Este argentino oriundo de Vicente López que llegó a Bélgica con un pasado de pocas luces como jugador -su mejor posición en el ránking fue 360, en septiembre de 1986-,

rápidamente se metió en el corazón de esta pequeña tenista belga con potencial de gigante.


La fórmula fue sencilla: transmitir confianza y ocupar el rol que había dejado vacante José Henin

, años más tarde acusado de abusador por su propia hija. Fue -literal y paradójicamente- su padre quien le abrió las puertas, ya que el día en que Justine "se rebeló", la echó de la casa. Quedó en la calle, sola y sin un peso.



Ahí fue cuando retomó contacto con

Tití

, hoy de 44 años, quien entonces trabajaba como entrenador para la federación belga. Para eso Rodríguez tuvo que dejar de trabajar con Dominique Monami, quien en ese momento era nada menos que top ten.

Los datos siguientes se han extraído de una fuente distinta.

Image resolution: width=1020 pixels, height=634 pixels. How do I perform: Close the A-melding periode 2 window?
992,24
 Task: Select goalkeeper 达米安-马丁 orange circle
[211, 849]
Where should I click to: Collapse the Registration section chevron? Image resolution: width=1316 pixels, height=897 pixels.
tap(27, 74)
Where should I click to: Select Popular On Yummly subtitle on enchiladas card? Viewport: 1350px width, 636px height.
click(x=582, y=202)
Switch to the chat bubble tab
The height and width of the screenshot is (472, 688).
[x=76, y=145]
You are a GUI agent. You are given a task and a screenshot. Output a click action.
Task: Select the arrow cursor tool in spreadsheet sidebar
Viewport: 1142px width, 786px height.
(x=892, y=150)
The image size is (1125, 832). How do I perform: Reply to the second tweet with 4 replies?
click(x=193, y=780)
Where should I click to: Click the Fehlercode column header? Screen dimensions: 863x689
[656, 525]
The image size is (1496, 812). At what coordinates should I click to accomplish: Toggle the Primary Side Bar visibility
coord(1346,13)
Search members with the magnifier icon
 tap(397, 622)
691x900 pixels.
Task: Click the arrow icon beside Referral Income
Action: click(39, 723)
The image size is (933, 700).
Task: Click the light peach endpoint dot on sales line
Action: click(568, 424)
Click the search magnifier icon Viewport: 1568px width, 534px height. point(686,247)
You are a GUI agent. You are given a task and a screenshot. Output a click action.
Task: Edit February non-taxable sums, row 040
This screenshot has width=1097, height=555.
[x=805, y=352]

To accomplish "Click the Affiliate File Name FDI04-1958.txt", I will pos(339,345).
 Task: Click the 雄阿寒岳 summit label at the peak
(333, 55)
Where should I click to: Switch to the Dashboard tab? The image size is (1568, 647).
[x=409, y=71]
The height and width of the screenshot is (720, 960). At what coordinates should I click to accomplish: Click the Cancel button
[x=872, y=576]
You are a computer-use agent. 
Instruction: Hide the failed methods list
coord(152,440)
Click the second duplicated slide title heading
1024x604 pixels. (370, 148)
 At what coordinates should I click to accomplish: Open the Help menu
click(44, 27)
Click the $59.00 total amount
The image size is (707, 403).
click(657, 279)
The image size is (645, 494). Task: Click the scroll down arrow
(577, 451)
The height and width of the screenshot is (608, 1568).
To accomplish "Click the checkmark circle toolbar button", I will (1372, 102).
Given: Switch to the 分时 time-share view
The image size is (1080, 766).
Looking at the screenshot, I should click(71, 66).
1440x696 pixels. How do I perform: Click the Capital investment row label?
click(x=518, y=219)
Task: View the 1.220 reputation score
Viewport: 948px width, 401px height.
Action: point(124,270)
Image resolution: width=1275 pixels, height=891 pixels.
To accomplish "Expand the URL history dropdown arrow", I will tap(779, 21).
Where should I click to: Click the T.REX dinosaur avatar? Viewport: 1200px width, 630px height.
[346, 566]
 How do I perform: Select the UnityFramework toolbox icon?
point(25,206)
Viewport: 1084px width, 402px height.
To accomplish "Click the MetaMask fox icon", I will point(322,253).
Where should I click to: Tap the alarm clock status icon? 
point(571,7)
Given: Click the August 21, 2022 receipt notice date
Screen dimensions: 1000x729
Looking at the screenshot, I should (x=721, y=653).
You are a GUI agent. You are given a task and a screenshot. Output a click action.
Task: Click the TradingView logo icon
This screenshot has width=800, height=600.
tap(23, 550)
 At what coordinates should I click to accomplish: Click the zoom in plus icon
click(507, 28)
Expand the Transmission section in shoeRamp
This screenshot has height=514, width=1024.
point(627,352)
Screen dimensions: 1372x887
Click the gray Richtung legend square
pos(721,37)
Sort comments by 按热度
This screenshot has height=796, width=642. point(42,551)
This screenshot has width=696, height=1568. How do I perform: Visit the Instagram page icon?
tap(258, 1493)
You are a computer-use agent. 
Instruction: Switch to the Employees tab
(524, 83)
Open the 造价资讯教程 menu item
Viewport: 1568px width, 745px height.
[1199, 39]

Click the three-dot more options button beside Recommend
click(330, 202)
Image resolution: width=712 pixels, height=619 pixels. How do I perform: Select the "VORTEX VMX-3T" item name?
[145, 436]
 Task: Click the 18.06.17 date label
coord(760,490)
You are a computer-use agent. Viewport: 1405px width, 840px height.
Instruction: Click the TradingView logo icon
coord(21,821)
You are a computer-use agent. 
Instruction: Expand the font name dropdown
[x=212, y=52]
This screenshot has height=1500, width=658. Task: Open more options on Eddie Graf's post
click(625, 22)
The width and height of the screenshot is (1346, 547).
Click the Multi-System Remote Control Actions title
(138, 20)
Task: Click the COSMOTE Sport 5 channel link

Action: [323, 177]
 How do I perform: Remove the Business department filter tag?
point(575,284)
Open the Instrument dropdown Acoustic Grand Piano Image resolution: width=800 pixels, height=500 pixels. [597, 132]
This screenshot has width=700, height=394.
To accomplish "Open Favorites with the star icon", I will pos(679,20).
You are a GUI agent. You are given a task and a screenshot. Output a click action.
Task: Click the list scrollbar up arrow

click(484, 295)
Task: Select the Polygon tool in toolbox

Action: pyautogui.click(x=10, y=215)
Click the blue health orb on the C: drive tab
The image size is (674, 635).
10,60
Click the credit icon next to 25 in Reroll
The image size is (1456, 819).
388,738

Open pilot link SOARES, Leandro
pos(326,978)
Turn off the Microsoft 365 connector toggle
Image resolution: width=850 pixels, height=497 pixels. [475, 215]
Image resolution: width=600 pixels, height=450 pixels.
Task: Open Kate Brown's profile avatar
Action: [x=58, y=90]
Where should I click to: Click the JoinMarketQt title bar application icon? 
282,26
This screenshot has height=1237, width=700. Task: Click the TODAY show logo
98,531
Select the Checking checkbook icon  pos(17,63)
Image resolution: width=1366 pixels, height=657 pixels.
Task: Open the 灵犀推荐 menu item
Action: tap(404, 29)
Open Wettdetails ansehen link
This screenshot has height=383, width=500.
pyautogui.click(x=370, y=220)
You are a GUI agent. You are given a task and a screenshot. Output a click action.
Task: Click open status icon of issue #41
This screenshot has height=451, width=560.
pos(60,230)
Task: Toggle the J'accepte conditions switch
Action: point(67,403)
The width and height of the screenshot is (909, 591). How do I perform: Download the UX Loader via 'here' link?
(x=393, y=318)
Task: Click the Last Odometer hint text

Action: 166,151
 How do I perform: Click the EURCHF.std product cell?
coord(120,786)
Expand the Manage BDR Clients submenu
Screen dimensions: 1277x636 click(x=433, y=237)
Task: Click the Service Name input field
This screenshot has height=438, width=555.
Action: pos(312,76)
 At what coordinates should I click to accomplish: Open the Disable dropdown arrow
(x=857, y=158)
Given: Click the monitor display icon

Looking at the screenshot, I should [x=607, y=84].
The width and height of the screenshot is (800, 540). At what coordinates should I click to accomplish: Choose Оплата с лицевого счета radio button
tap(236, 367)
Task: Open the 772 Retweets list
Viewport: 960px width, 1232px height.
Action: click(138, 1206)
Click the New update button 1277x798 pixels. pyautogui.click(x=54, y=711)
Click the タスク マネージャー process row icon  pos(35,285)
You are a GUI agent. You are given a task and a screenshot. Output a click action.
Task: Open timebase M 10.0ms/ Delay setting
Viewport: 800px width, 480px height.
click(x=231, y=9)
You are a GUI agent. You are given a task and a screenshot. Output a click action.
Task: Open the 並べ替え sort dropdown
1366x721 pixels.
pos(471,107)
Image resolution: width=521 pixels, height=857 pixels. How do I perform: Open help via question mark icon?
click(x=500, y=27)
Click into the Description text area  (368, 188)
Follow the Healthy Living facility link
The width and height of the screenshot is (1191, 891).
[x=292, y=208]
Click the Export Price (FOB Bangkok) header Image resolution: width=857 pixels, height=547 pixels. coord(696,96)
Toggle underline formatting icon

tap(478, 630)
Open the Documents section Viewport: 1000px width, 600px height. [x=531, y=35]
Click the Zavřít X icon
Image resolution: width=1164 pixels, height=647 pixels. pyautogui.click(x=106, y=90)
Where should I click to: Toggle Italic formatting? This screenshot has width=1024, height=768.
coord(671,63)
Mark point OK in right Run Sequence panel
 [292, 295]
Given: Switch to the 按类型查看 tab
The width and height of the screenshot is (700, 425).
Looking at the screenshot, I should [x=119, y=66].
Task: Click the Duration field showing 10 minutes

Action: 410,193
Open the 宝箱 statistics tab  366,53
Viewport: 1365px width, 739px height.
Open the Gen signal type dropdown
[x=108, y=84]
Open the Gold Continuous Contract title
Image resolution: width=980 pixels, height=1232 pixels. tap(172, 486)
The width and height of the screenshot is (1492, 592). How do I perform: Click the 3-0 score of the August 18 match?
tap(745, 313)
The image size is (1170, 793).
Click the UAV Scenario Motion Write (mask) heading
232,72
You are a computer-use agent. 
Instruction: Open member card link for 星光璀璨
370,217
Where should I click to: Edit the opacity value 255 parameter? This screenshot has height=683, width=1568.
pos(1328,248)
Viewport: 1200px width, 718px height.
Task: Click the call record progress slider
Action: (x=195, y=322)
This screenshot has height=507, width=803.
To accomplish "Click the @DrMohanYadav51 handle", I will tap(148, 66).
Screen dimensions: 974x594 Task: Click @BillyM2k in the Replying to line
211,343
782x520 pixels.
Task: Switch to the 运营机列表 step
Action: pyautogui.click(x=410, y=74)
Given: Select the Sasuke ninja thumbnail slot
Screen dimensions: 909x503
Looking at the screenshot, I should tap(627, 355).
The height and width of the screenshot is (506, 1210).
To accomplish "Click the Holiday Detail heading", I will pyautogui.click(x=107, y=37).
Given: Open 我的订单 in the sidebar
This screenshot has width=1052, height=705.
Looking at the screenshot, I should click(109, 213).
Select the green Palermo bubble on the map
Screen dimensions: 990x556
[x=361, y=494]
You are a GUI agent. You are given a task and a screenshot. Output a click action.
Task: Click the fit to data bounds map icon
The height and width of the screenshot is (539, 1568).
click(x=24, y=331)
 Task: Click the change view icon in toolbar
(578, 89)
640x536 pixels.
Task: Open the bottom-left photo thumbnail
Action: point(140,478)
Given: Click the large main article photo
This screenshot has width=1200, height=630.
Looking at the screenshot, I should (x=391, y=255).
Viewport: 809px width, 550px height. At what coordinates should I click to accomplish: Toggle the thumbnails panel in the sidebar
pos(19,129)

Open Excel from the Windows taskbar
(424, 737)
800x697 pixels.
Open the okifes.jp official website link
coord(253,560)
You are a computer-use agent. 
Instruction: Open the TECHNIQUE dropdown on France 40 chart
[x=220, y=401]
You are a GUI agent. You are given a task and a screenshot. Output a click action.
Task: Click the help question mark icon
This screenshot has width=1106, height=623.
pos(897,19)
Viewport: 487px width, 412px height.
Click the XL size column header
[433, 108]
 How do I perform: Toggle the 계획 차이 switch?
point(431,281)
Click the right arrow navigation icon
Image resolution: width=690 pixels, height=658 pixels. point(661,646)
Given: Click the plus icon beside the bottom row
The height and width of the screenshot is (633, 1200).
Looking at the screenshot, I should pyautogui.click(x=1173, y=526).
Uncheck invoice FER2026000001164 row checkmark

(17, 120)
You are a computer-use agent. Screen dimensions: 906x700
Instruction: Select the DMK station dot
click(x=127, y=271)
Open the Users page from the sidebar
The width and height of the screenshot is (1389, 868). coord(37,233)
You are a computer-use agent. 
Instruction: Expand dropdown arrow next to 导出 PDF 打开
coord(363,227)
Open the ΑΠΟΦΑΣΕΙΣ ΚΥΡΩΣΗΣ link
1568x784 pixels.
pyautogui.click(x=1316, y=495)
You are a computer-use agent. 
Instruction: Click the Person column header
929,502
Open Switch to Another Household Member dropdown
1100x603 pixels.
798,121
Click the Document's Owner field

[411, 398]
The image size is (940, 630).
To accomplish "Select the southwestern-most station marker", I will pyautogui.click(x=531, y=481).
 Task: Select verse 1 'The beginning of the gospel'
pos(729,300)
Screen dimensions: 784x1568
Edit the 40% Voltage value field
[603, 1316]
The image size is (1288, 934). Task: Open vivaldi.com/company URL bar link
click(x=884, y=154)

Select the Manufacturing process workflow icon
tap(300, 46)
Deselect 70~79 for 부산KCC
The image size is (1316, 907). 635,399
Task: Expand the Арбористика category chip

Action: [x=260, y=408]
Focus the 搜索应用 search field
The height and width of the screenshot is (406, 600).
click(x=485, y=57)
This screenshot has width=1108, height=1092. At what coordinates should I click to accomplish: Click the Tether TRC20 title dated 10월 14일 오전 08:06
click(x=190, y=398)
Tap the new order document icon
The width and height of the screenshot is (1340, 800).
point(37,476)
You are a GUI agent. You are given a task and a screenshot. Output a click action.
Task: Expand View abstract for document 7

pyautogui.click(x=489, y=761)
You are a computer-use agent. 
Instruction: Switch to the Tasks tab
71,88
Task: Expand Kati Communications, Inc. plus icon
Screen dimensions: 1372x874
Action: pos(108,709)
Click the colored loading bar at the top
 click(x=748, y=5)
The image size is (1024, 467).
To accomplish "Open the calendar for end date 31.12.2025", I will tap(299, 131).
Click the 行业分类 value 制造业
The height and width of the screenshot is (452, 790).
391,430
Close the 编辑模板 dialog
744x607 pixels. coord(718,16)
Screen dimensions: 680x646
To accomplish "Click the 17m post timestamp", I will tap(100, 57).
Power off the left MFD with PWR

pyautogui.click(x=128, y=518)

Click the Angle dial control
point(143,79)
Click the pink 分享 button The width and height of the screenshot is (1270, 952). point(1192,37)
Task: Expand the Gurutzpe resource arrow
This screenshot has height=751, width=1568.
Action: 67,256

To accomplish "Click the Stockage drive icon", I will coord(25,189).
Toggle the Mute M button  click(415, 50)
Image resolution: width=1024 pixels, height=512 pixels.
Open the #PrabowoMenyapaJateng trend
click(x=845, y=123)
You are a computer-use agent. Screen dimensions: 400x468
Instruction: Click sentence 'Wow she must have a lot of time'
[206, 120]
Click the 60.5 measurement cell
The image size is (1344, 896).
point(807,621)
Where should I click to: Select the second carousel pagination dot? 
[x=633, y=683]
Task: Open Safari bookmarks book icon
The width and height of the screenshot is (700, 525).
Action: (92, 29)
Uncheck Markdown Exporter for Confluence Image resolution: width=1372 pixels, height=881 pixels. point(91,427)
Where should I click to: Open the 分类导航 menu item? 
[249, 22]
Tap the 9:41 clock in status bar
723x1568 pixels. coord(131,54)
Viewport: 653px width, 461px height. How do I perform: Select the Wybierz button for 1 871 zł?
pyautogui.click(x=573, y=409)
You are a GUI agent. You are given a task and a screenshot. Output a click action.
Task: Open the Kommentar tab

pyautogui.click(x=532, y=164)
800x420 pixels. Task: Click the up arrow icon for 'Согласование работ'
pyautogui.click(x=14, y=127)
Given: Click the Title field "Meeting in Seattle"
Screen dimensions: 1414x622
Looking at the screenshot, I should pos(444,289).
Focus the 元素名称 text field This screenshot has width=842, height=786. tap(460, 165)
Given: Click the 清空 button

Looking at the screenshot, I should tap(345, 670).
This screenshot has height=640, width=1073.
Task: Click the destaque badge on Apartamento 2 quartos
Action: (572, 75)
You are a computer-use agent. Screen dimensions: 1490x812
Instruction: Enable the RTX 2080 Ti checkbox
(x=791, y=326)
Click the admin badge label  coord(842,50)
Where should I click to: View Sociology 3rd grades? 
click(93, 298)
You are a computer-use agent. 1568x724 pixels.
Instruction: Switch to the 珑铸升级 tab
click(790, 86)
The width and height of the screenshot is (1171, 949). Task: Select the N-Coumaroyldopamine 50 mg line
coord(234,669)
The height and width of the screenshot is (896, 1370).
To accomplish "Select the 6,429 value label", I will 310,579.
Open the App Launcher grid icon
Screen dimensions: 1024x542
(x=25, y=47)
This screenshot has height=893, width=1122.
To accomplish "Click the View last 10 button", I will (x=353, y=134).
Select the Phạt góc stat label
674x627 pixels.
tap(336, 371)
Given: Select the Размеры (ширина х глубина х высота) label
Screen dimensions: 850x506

"Decían que estaba loco", confesó tiempo más tarde. Claro, Justine apenas tenía 14 años y su futuro era un gran signo de interrogación.

El

coach-father

potenció todo ese talento natural (pero escondido) de la belga, expresado por ejemplo en un revés perfecto que maravilló al mundo del tenis durante años, y en

transformar aquellos tormentos psicológicos en hambre de gloria.

No son palabras vacías.

Cuando tenía apenas 12 años, Justine perdió a Françoise Rosière, su madre y, también, su mejor amiga.

Con ella había presenciado la final de Roland Garros '92 entre Seles y Graf, y entonces le confesó su deseo de ganar ese torneo.



Lo consiguió nueve años después y su emotivo homenaje dio la vuelta al mundo.

"Jugué con el corazón. Se lo dedico a mi madre, que vela por mí desde el paraíso"

, dijo en la ceremonia de premiación.



El trabajo fue duro. Rodríguez le habló claro desde el primer día, le impuso una dieta y disciplina. Resultó el mejor lubricante de la relación. Años más tarde, cuando ya había hecho una diferencia económica,

ella le reconoció el esfuerzo con la compra de una academia para que entrenara chicos.

Hoy ya tiene tres escuelas.



Los títulos, los récords y lo que dijeron de ella podrán leerse en los homenajes a Henin, una (ex) jugadora con perfil bajo en todos los sentidos que siempre fue generosa con el trabajo de los que la ayudaron. De hecho, alguna vez definió a Rodríguez de la siguiente manera:

"Carlos es un entrenador, un amigo, como un padre, un hermano, es todo para nosotros".